Custom application — self-hosted, our build. Symfony + tool surface custom (codename ScrumIA).

Claude.ai — out of the box

Pros

  • Zero install, works immediately
  • Top-tier reasoning (Anthropic frontier)
  • Sandbox runs arbitrary API calls → any tool reachable
  • Connector store mature (Atlassian GA Feb 2026, YouTrack MCP, etc.)

Cons

  • 1 license per person at scale (€€€)
  • Token pasted in chat or Skill (UX rough)
  • Permissions blurry — sandbox can read, write, more
  • No enterprise SSO management
  • Skills maintained per user

LibreChat - self-hosted, open source

Pros

  • Free, open source, self-hosted (data sovereignty)
  • Google SSO out of the box
  • Per-user token onboarding with guided UI
  • Any model provider pluggable
  • Clean tool-call UX

Cons

  • MCP-only integration — bound by MCP coverage
  • Some workflows hit a wall (see next slides)
  • Limited UI customization
  • Community maintenance (also a pro)

Custom application - self-hosted, our build

Pros

  • Fine-grained permissions (per user, per op, per role)
  • Full UX control
  • Enterprise SSO + encrypted per-user token storage
  • Any model provider, swappable at runtime
  • Audit log on every tool call
  • Combines MCP and REST → bypasses MCP gaps

Cons

  • Build cost: several weeks for the POC
  • Maintenance on us
  • We own the failure mode

Side-by-side recap

 

Install effort None 1-2 days 1-2 weeks (POC)
Cost €/user/month Hosting only Hosting + dev time
Permissions Loose (sandbox) Standard MCP Fine-grained
Enterprise SSO Limited Yes Yes
Model choice Anthropic only Any Any
Tool coverage Connectors + sandbox MCP only MCP + REST + custom
Audit trail Limited Standard Custom, queryable
Maintenance None (Anthropic) Both Us

MCP is great - but it's not the full API

  • YouTrack MCP → no get_issue_activity.
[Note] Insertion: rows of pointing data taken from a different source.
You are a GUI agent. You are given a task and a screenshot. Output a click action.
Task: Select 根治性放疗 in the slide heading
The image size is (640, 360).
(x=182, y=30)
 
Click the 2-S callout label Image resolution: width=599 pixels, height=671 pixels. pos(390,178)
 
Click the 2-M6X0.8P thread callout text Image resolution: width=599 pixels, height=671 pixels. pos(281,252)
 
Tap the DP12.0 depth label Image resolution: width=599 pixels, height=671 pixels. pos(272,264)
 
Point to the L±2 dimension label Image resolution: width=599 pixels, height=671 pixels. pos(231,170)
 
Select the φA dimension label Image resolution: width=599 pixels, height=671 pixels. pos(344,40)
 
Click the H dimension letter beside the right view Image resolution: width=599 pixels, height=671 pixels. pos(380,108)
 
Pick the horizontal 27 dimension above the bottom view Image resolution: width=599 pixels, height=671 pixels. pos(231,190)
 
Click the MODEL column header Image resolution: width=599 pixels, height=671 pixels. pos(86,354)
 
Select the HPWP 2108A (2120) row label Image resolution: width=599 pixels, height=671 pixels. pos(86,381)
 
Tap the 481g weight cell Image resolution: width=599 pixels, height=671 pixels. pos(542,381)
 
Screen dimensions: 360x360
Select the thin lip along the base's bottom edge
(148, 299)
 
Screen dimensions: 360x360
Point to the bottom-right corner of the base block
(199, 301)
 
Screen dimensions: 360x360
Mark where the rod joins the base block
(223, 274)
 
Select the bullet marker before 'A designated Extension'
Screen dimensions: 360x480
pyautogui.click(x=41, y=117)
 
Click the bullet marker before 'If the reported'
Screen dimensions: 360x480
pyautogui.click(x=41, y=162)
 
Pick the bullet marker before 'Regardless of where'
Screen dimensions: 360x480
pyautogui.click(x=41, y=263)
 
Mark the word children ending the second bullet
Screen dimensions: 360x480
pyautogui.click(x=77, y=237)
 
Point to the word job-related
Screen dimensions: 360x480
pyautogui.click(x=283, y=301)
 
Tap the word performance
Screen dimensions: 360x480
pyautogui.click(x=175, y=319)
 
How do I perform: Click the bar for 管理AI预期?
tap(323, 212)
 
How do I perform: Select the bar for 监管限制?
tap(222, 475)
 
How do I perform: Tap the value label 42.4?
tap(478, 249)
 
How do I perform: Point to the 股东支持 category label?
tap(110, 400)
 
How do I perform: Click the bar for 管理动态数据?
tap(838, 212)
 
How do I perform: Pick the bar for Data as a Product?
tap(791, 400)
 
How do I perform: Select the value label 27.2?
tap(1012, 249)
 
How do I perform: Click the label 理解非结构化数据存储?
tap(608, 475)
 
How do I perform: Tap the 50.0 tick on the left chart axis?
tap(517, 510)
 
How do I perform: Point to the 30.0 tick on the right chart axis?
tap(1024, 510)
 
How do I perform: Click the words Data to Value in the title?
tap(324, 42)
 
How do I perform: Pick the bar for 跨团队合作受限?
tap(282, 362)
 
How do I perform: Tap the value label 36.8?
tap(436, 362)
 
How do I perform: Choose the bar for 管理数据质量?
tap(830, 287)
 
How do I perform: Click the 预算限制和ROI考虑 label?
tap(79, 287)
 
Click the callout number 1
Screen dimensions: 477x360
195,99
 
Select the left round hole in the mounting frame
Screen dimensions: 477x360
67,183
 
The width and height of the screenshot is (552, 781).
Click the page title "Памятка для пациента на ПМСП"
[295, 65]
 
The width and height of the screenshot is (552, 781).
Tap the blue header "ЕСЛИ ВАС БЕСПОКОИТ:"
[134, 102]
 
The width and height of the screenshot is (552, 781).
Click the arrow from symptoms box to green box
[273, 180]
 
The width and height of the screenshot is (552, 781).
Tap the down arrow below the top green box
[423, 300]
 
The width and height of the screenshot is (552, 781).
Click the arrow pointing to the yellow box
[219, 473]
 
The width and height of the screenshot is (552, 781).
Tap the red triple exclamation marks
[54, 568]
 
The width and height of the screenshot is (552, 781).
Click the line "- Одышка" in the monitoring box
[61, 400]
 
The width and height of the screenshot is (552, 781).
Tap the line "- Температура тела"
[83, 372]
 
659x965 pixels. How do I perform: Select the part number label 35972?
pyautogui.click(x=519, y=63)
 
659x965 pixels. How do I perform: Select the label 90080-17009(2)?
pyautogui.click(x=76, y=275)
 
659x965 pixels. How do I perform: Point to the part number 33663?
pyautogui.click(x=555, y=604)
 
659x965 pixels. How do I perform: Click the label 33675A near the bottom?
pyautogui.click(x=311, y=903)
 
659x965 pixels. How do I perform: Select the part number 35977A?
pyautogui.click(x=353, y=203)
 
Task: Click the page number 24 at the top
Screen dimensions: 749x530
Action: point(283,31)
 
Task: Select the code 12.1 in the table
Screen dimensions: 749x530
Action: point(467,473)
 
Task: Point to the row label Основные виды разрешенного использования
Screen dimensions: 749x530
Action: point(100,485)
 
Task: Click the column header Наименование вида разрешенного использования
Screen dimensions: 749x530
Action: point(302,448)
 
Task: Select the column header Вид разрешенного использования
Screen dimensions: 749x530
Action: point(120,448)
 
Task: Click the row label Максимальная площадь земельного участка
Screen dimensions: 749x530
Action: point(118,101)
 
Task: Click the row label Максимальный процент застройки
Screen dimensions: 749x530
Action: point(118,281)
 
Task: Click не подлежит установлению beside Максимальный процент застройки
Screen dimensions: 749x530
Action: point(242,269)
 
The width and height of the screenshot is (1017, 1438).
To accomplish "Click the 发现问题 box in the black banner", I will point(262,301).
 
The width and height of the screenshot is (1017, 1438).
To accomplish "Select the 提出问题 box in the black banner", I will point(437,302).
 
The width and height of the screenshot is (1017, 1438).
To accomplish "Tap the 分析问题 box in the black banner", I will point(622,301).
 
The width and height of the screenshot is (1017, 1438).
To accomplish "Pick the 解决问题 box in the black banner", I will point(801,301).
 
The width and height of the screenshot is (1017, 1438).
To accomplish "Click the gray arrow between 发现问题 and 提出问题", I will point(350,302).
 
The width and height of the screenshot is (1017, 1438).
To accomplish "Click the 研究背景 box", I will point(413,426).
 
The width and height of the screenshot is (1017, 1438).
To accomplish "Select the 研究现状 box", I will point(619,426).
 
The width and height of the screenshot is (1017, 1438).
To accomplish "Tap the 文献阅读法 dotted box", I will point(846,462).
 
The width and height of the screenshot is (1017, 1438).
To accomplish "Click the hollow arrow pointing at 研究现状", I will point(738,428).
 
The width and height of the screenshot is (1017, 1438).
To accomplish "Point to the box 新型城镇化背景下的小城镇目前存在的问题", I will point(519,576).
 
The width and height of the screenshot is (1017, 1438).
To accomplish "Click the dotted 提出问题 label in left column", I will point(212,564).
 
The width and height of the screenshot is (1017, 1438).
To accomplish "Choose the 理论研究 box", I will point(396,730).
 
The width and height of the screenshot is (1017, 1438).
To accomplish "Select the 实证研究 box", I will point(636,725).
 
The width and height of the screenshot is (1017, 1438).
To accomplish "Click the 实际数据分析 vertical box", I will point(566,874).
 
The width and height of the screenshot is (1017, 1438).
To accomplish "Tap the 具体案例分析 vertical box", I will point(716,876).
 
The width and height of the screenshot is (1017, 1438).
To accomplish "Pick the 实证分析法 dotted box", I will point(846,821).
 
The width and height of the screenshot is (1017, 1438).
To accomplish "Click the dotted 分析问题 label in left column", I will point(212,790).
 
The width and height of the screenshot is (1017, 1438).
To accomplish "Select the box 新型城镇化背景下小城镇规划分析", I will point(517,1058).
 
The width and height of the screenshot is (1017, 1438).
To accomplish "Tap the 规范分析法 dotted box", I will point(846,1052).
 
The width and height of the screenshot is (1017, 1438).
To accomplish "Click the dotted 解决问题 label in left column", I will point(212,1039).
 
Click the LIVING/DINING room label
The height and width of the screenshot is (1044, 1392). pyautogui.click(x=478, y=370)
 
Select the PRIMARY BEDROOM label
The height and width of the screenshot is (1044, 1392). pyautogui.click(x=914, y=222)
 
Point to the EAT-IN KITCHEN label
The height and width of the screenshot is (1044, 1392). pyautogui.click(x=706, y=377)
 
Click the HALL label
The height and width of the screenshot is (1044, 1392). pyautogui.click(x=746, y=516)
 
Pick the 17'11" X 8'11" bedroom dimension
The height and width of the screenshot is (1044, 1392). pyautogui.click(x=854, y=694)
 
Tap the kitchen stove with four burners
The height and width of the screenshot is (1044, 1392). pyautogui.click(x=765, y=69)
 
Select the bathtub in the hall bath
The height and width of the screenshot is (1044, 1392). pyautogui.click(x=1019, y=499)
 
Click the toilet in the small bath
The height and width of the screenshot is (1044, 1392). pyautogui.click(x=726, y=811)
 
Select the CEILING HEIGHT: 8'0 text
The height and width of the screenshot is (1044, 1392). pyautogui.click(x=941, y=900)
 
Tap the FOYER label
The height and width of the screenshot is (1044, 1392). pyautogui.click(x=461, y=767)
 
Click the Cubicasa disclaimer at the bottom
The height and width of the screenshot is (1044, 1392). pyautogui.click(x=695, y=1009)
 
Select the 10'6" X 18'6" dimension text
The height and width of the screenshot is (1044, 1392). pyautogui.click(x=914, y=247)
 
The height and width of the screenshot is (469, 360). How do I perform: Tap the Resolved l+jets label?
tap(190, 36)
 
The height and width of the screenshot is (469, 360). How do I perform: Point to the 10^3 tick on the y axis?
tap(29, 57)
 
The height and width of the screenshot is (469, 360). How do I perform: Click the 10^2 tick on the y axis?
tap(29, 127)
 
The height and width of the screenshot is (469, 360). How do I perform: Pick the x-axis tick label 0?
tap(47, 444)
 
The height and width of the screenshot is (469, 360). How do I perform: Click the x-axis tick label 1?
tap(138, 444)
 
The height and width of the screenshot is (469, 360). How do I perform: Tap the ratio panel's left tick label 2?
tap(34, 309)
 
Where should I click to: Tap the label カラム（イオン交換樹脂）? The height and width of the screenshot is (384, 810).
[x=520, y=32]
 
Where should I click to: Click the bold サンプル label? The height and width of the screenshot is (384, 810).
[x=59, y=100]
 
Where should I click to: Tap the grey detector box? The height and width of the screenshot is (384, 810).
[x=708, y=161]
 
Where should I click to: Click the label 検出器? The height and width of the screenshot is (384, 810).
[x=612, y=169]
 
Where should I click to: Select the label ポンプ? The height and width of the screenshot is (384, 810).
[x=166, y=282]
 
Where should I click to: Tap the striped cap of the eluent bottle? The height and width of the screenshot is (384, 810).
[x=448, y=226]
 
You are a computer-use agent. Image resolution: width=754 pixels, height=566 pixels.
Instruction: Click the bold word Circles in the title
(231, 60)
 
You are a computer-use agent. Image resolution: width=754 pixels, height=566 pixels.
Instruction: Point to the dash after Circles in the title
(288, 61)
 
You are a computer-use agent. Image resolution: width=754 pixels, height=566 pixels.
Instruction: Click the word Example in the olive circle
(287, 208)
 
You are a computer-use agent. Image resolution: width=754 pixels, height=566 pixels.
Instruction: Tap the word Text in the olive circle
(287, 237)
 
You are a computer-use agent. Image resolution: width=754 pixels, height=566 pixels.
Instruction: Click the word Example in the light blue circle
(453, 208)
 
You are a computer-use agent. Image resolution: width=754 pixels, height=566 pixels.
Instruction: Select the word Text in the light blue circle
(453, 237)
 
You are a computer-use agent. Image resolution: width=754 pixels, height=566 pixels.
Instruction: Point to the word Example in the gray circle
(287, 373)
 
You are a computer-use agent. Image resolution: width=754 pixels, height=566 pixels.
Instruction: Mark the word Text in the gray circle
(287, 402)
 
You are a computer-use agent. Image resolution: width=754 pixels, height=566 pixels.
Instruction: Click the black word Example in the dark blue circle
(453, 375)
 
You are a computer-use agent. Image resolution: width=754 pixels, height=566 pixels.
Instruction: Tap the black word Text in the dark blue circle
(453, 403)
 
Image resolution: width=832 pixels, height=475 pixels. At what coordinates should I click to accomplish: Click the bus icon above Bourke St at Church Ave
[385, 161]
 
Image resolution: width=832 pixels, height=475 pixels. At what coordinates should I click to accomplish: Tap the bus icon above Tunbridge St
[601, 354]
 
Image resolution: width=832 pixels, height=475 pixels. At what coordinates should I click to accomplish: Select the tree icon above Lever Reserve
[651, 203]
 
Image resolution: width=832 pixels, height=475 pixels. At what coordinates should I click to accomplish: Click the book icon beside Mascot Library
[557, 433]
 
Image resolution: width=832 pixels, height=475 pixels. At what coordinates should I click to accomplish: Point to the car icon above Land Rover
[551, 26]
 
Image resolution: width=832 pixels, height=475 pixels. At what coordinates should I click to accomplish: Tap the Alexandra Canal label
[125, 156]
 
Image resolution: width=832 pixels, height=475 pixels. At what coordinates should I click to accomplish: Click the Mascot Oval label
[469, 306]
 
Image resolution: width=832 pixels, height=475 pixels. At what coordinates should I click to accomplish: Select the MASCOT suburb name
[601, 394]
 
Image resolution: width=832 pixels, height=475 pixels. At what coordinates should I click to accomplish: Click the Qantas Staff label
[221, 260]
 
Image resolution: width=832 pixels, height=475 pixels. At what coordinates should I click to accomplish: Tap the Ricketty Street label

Can't ask "who changed this ticket's priority and when?"
  • Jira MCP (Atlassian official) → no update_issue, no transition_issue, no epic linking, no subtask creation, no delete, no move-to-sprint
  • Confluence MCP → macros, version history, granular space permissions not exposed

Consequence — for any audit, drill-down, or batch workflow, you need REST fallback.

  • LibreChat → wall.
  • Custom application → we wire what's missing.

Why not the SaaS-native AI?

"Jira and YouTrack have their own AI now. Why bother?"

1. Siloed tooling — Jira's AI sees Jira. Not Confluence, not GitHub, not your chat. Multi-source reasoning is impossible.

2. Lagging models — SaaS-bundled AI upgrades to frontier models 6-12 months late. Today on Claude.ai we use Opus 4.7; the Jira AI is likely on a GPT-4-class model.

3. No prompt customization — You can't enforce read-only, mandate citation, or impose team tone.

SaaS AI is fine for "summarize this ticket". Cross-tool agentic workflows hit a ceiling fast.